BEIRUT (AFP) - A Lebanese man who held bank staff hostage in Beirut last week to demand access to his trapped savings has been released from custody after charges against him were dropped.
Judge Ghassan al-Khoury ordered the release of Bassam al-Sheikh Hussein, who stormed a Federal Bank branch in Beirut with a rifle, after the bank dropped the charges against him, the state-run National News Agency reported on Tuesday.
A judicial official told AFP on Wednesday (Aug 17) that Mr Hussein has since been released but still faces possible charges by the state.

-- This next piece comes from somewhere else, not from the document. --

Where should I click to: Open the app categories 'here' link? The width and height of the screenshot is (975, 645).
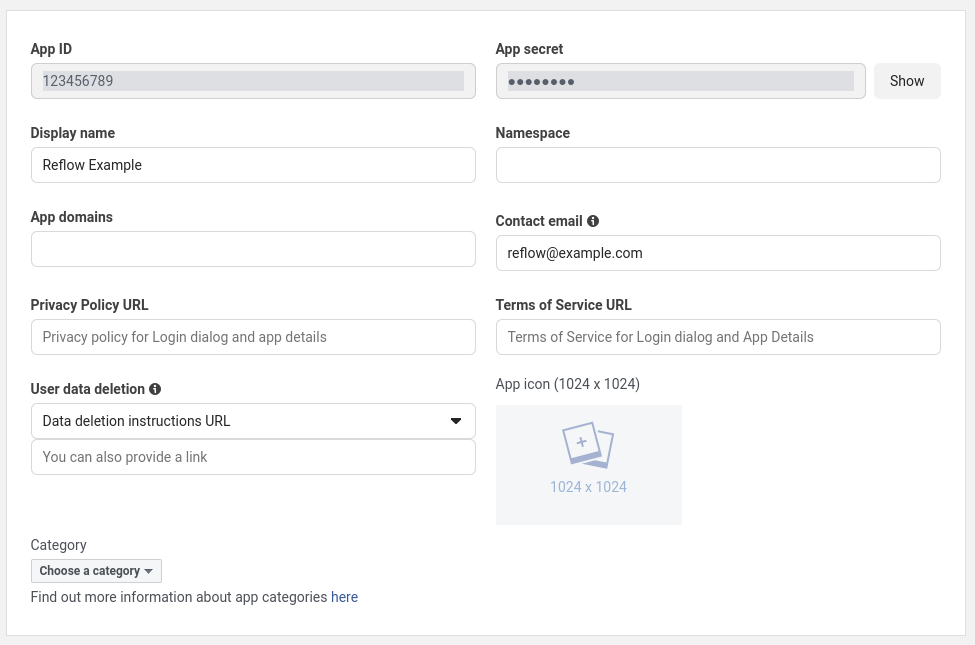[344, 597]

Following an hours-long standoff last Thursday, Mr Hussein turned himself in after the bank agreed to let him draw out US$30,000 (S$41,000) of his more than US$200,000 in trapped savings, media reports said.
He took the drastic action to access his savings so he could pay for surgery for his father, state media reported.
The incident was the latest between Lebanese banks and angry depositors unable to access savings that have been frozen since 2019.
Mr Hussein has been hailed as a hero by many in Lebanon who blame the country's political and banking elite for a financial crisis branded by the World Bank as one of the worst in modern times.
In a report this month, the World Bank blamed the authorities for misusing and misspending people's deposits over the past 30 years, accusing them of a "Ponzi" scheme approach to public finance that benefited key political and economic actors at the expense of regular depositors.
"The government consistently and acutely departed from orderly and disciplined fiscal policy to serve the larger purpose of cementing political economy interests," it said, calling the economic crisis a "deliberate depression".